Herz-Kreislauf-Erkrankungen:Stehpulte in die Büros

Ein bisschen Sport löst das Problem nicht: Der moderne Mensch sitzt zu viel und gefährdet damit seine Herzgesundheit.

Von Werner Bartens

Gesundheit kann anstrengend sein. Zwar redet alle Welt davon, wie wichtig Entschleunigung, ausreichend Ruhephasen und die richtige Balance zwischen Arbeit und dem restlichem Leben sind. Aber zu viel Entspannung darf es auch wieder nicht sein, zumindest nicht im Sitzen. Neuerdings ist Sitzen nämlich böse. Sitzen ist das neue Rauchen und kann ziemlich gefährlich werden.

Australische Ärzte schlagen im European Heart Journal (online) in die gleiche Kerbe und scheuchen das gesundheitsbewusste Volk auf: Wer steht, anstatt zu sitzen, verringert demnach sein Risiko für Herzkreislaufleiden, und das zeigt sich schon früh am Bauchumfang und an etlichen Blutwerten. "Bringen wir die Leute dazu, mehr Zeit stehend oder gehend zu verbringen, nützt das Herz und Kreislauf", sagt Genevieve Healy, die Leiterin der Studie. "Steht auf für eure Herzgesundheit, bewegt euch für eure Taille."

Die Forscher hatten 782 Erwachsene untersucht und mit Bewegungsmessern erfasst, wie lange sie standen, gingen, saßen oder lagen. Wer zwei Stunden täglich mehr stand, anstatt zu sitzen, hatte einen um zwei Prozent niedrigeren Blutzuckerwert. Noch deutlicher war der Effekt auf die Blutfette. Die Triglyzerid-Konzentration lag bei jenen Teilnehmern, die viel standen, um elf Prozent unter den Werten der sesshafteren Probanden. Zudem erhöhte sich die Konzentration des "guten" HDL-Cholesterins durch vermehrtes Stehen.

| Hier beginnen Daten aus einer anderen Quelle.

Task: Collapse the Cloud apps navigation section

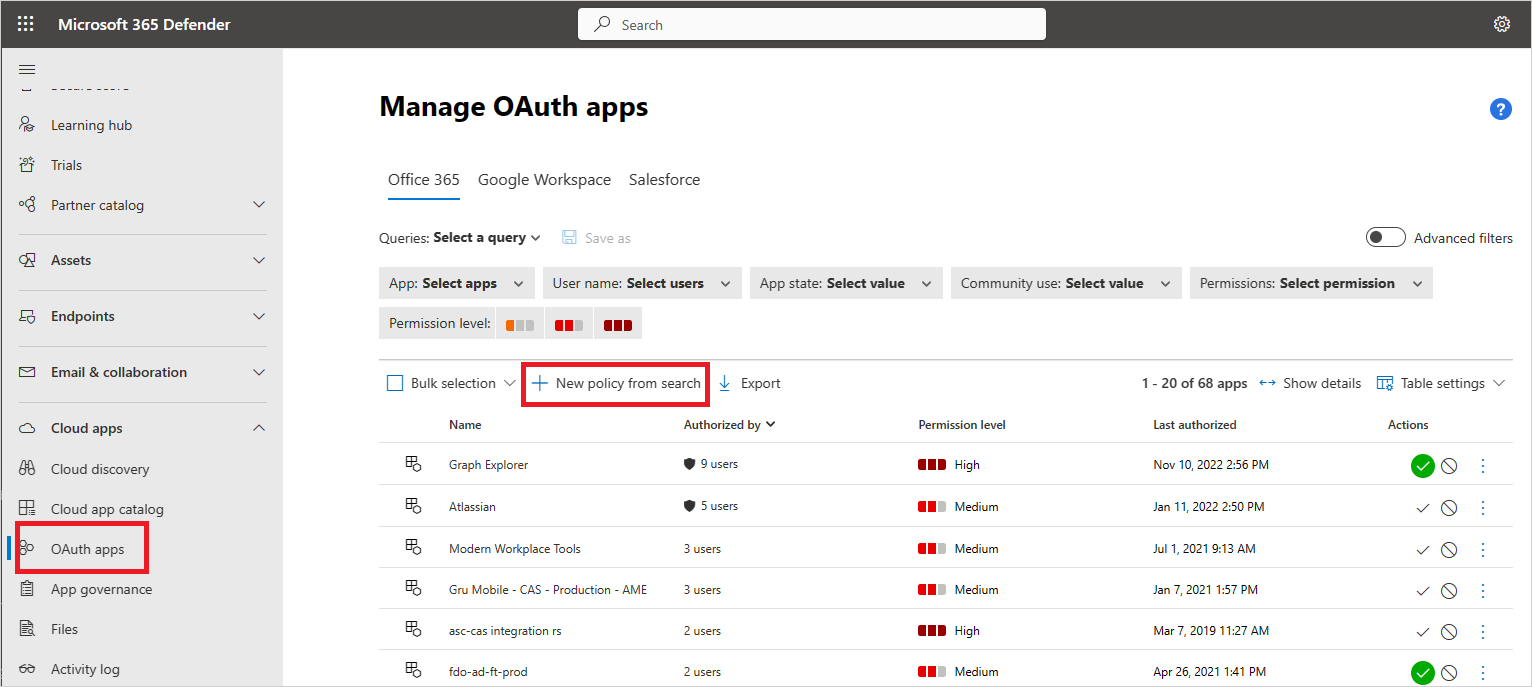Action: point(259,428)
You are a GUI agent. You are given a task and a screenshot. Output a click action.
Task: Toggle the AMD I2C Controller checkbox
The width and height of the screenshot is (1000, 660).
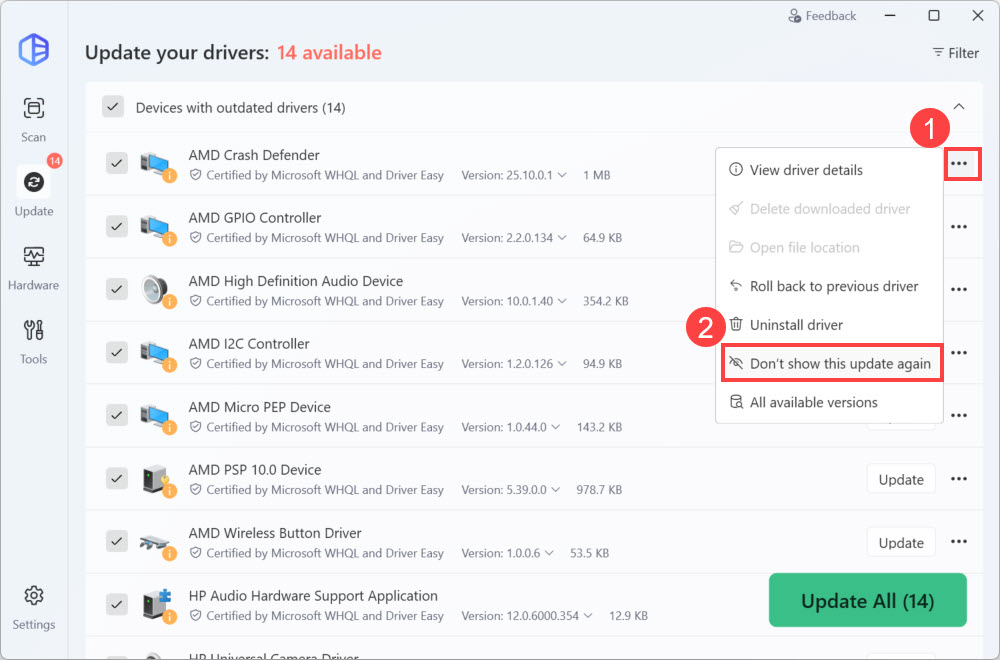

"Viele Tätigkeiten, die wir im Sitzen ausführen, lassen sich auch im Stehen erledigen", sagt Healy. "Im Sinne der öffentlichen Gesundheitsvorsorge sollte der Arbeitsplatz verändert und beispielsweise mit Stehpulten ausgestattet werden." Zwar sei Sitzen nicht grundsätzlich schädlich, aber wenn es eine Alternative gibt, wäre die zu bevorzugen.

Sport ist zwar wichtig und hilfreich, aber offenbar reichen entsprechende Appelle nicht. "Der Kampf gegen Trägheit und sitzendes Verhalten kann nicht allein dadurch gewonnen werden, dass wir zu mehr Bewegung aufrufen", schreibt Francisco Lopez-Jimenez von der Mayo Clinic in einem Kommentar. Zwar sei Sport weiterhin zu empfehlen, aber genügend Aktivität im Alltag sei ebenso wichtig. "Wenn jemand während der Arbeit zwei Stunden geht, vier Stunden steht und dann Hausarbeit erledigt, verbrennt er mehr Kalorien als bei einem 60-Minuten-Lauf."

Abgesehen vom Sport ist es allerdings ein weiter Weg, bis Bewegung als lohnend angesehen wird. Sitzende Tätigkeiten gelten als Zeichen für Fortschritt oder finanzielle Macht. So nehmen weniger wohlhabende Leute eher das Fahrrad oder gehen zu Fuß, sie kaufen im Fußballstadion - und sofern es die noch gibt auch in Oper oder Theater - Tickets für Stehplätze, die durchweg billiger sind. "Dies sind die unbeabsichtigten Konsequenzen des modernen Lebens - Sitzen ist auch in der Freizeit mit höherem Ansehen verbunden", sagt Lopez-Jimenez. "Aber das kann man umkehren. Gesundheitsexperten, Politiker, wir alle müssen dafür aufstehen. Im buchstäblichen Sinne."